# Challenge:
Turn the material from the line containing "Task: Select API安全 in the left menu" through the line containing "click(109, 92)" into a JSON list of strings, one per line, with blank lines dropped.

# Provided data:
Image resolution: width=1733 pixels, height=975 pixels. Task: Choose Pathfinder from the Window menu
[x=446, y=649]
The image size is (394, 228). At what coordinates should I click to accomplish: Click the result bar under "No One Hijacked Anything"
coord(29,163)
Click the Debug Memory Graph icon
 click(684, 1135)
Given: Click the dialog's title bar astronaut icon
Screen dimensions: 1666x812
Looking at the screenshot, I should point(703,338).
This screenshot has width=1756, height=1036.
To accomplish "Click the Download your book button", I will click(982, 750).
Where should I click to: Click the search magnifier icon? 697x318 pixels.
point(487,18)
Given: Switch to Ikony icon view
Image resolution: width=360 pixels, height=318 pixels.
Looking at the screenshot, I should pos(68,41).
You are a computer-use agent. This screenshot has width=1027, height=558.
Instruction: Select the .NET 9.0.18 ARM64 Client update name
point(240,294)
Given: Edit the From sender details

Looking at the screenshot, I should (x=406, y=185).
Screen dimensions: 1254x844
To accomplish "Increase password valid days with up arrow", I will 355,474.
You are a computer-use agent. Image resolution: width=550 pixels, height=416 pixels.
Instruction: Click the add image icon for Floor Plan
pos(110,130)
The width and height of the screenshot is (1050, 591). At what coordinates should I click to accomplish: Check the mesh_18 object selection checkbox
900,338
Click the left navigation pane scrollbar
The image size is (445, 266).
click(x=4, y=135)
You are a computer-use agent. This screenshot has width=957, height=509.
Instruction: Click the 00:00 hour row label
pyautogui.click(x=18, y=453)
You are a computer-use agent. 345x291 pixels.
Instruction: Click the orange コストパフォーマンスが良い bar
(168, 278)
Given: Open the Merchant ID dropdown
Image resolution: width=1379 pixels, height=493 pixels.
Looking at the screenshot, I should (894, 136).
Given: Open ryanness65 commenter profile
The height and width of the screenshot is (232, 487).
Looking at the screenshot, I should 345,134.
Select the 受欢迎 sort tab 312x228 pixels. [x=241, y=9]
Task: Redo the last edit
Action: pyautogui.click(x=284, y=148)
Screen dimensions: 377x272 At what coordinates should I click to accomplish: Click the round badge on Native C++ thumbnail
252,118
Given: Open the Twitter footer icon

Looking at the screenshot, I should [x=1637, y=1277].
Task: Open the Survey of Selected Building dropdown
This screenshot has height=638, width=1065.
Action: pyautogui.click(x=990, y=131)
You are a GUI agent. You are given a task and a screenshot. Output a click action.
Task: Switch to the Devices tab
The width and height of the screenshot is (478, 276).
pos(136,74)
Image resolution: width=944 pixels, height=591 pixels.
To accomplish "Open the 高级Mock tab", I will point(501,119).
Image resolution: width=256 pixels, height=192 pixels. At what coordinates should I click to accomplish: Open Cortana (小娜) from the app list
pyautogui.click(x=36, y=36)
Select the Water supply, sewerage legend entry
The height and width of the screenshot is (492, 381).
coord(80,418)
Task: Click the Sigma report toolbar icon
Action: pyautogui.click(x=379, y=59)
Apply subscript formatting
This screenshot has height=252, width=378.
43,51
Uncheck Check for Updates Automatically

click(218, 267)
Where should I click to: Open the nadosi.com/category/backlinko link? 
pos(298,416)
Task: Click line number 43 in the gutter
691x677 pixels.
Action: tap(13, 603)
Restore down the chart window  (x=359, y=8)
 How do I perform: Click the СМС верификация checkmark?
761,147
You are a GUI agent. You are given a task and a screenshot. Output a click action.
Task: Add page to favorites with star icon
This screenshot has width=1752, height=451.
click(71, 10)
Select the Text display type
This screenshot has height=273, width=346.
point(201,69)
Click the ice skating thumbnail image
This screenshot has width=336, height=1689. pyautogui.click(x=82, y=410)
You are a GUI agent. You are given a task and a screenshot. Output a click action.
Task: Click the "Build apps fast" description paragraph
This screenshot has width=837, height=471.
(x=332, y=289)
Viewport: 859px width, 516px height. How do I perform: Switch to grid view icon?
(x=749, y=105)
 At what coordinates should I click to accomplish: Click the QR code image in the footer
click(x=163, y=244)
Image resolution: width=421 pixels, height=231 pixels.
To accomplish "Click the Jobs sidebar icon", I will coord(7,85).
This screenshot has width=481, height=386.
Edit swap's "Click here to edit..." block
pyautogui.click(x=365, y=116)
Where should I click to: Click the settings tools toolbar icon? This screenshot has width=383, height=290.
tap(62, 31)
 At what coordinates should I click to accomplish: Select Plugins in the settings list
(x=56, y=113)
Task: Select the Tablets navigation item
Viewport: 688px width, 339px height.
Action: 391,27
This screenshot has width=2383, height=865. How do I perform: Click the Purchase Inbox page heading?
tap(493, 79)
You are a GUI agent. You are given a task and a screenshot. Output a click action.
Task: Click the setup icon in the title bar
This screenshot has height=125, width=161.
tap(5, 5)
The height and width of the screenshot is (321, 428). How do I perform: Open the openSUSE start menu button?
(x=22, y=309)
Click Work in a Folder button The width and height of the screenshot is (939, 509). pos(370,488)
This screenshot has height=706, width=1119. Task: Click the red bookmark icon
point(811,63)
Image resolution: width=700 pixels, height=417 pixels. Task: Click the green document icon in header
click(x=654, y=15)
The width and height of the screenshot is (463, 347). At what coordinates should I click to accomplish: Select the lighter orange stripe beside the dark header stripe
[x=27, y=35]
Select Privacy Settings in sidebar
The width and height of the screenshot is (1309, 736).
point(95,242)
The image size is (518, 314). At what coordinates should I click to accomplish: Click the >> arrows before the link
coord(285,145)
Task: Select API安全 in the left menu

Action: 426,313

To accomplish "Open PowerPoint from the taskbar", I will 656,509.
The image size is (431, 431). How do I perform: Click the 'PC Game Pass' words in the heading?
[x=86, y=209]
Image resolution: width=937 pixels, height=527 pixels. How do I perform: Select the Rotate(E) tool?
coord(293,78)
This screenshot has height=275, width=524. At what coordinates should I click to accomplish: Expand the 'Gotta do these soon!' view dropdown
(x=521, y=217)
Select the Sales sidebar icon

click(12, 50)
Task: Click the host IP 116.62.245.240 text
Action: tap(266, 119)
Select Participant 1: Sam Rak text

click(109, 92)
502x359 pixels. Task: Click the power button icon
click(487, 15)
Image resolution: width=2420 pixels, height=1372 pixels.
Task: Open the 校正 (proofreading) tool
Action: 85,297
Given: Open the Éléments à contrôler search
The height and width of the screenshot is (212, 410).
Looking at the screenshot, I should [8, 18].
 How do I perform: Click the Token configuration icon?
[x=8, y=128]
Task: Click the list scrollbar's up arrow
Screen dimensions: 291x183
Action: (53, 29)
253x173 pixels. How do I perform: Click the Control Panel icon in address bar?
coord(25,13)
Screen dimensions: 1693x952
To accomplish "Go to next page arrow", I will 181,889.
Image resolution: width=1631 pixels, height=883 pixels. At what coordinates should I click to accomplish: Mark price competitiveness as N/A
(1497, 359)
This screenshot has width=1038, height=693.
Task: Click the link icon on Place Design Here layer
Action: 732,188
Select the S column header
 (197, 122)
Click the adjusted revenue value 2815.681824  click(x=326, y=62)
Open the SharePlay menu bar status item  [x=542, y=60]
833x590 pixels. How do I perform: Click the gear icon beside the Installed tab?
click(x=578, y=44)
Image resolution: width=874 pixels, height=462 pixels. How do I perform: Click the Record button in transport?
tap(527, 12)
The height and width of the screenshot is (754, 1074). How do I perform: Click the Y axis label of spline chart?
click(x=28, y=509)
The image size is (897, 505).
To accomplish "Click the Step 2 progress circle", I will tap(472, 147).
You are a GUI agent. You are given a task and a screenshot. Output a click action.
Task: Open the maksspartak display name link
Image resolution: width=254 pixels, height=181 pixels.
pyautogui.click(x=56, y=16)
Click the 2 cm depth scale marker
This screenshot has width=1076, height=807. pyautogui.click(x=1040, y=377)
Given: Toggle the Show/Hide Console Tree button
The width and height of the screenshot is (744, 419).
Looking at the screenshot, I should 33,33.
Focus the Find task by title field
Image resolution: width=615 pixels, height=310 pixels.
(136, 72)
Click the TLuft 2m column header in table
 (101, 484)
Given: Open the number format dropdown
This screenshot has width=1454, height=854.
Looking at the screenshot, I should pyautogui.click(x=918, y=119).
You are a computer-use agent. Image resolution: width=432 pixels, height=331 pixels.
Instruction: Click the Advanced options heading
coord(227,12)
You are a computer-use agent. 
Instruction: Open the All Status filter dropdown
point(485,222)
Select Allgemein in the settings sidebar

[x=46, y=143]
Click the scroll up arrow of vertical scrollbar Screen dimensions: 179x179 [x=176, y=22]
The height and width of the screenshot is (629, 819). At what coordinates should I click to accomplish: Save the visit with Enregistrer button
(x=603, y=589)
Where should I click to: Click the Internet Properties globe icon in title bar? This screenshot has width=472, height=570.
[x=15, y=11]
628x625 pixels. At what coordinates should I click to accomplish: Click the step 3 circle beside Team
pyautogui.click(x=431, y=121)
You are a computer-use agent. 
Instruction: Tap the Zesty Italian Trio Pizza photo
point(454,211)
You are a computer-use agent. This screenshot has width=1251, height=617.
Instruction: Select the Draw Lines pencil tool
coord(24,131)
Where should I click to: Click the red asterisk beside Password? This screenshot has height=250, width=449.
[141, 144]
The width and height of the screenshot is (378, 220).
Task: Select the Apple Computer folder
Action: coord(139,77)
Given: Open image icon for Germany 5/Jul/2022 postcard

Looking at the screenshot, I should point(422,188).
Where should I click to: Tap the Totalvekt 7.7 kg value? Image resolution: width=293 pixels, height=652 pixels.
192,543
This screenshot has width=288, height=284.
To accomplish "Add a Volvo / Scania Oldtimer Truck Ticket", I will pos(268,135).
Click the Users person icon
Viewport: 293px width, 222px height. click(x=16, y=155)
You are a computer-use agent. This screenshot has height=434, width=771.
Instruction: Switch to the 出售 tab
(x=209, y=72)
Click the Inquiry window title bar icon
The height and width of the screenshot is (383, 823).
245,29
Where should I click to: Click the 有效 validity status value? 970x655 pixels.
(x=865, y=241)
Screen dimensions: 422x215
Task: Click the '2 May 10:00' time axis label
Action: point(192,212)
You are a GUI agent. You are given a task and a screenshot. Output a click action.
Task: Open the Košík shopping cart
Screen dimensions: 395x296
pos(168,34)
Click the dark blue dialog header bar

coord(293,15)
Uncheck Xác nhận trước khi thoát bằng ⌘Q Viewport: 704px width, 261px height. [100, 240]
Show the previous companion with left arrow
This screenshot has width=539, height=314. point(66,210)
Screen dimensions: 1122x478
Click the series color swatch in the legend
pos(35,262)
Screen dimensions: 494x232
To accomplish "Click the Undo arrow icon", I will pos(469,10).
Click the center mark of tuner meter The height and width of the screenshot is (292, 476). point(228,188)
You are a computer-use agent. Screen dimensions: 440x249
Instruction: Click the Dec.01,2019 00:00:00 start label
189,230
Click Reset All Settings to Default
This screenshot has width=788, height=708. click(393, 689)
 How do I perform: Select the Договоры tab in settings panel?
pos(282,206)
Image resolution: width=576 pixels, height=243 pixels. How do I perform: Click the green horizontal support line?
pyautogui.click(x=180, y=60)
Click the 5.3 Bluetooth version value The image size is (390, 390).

# The result:
[
  "Task: Select API安全 in the left menu",
  "Action: 426,313",
  "To accomplish \"Open PowerPoint from the taskbar\", I will 656,509.",
  "The image size is (431, 431). How do I perform: Click the 'PC Game Pass' words in the heading?",
  "[x=86, y=209]",
  "Image resolution: width=937 pixels, height=527 pixels. How do I perform: Select the Rotate(E) tool?",
  "coord(293,78)",
  "This screenshot has height=275, width=524. At what coordinates should I click to accomplish: Expand the 'Gotta do these soon!' view dropdown",
  "(x=521, y=217)",
  "Select the Sales sidebar icon",
  "click(12, 50)",
  "Task: Click the host IP 116.62.245.240 text",
  "Action: tap(266, 119)",
  "Select Participant 1: Sam Rak text",
  "click(109, 92)"
]